• **What is expected**
Nothing but the lines below from the one that contains "Task: Click the" through the one that contains "Viewport: 1280px width, 800px height." should be retyped, exactly and including both ends. Do not include pictures.

(Input records)

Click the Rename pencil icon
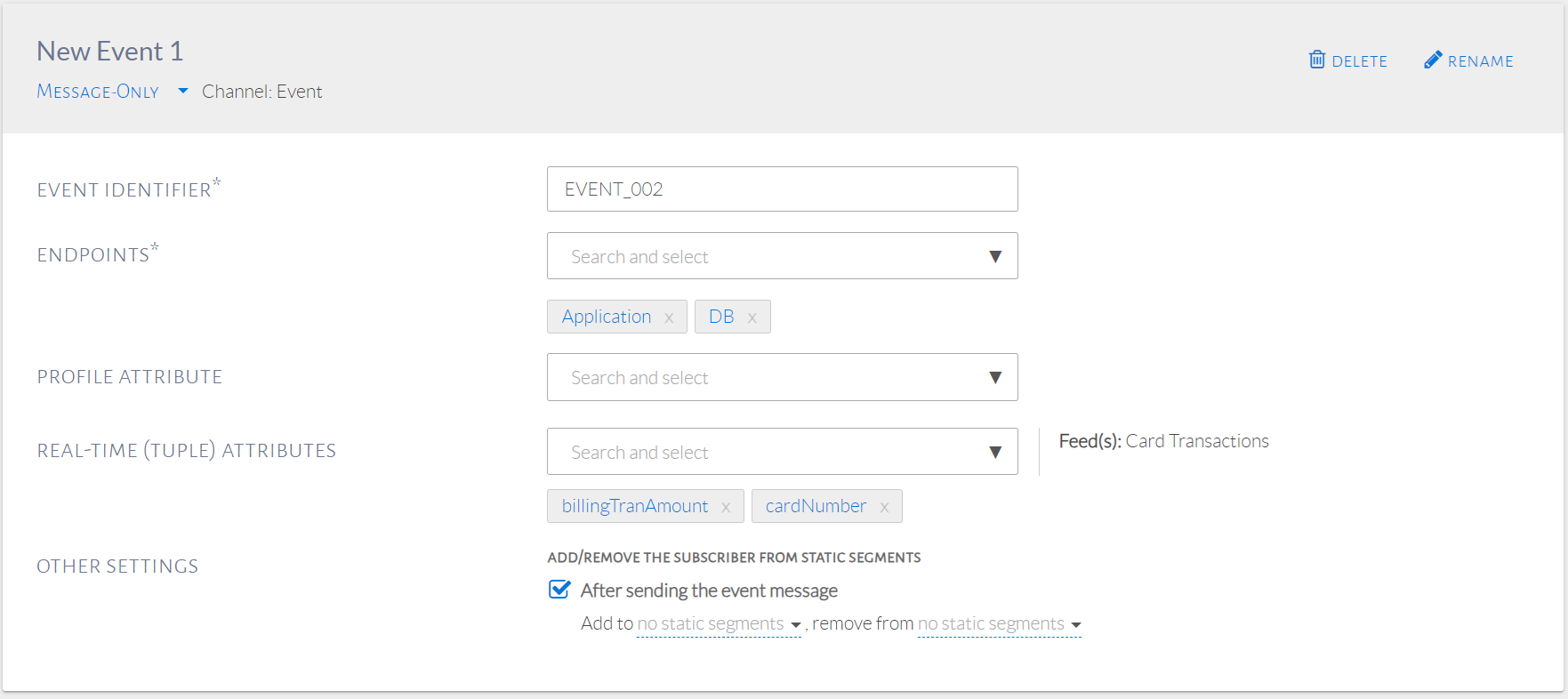The image size is (1568, 699). (x=1432, y=60)
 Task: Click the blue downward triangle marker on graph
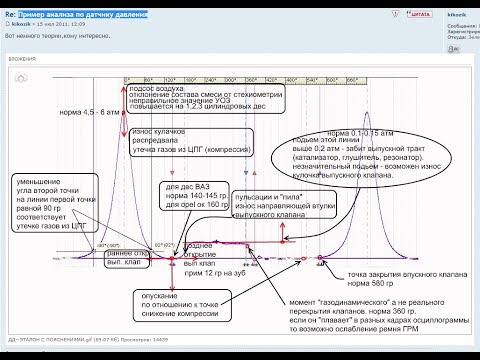click(x=246, y=173)
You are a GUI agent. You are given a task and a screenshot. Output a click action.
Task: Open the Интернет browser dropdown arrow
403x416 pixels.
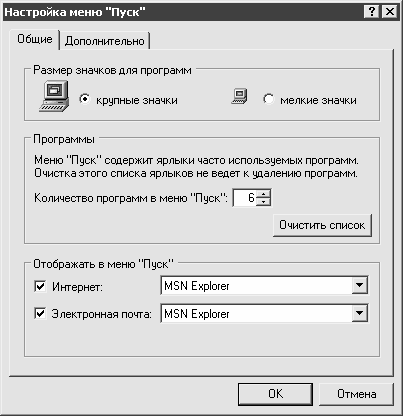pyautogui.click(x=360, y=285)
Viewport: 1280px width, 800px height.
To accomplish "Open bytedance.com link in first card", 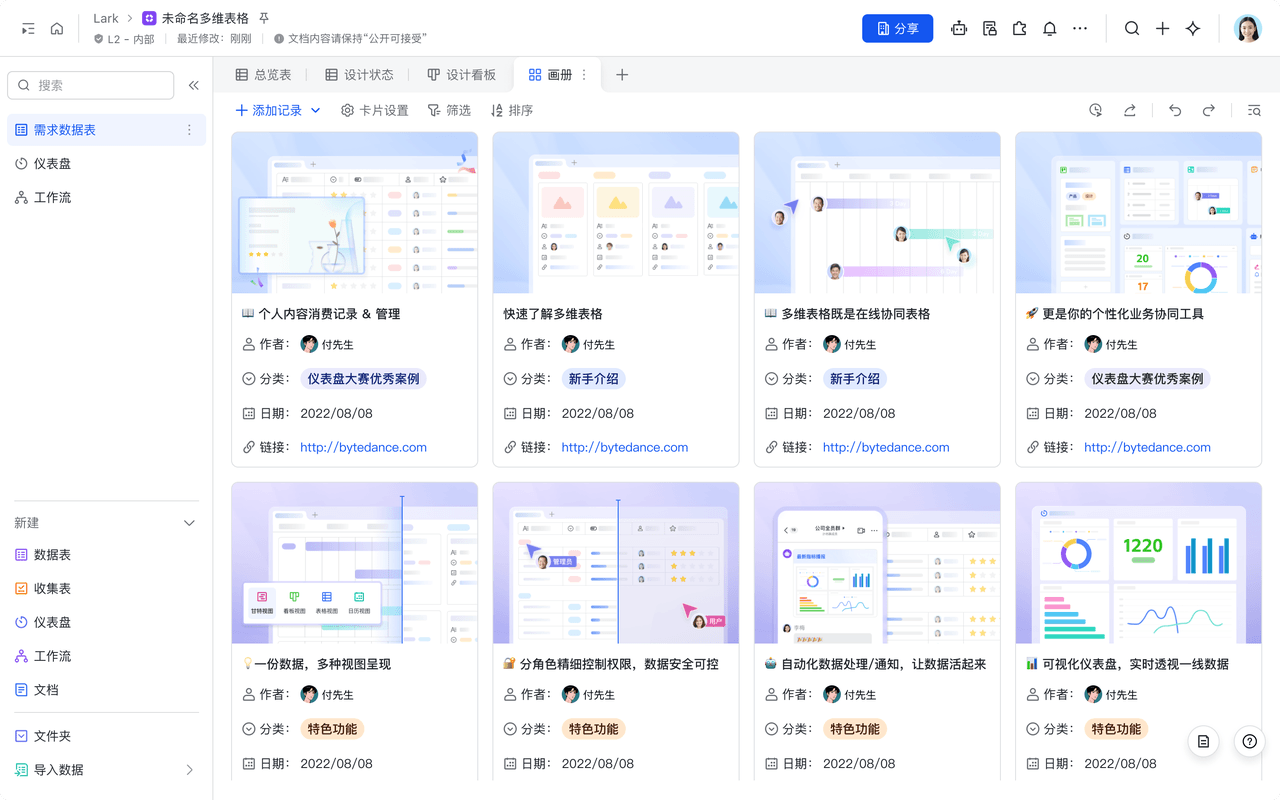I will tap(363, 447).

(End Input records)

• **Task solution**
 Task: Click the blue downward triangle marker on graph
click(x=246, y=173)
You are a GUI agent. You are given a task and a screenshot. Output a click action.
Task: Open the Интернет browser dropdown arrow
403x416 pixels.
pyautogui.click(x=360, y=285)
Viewport: 1280px width, 800px height.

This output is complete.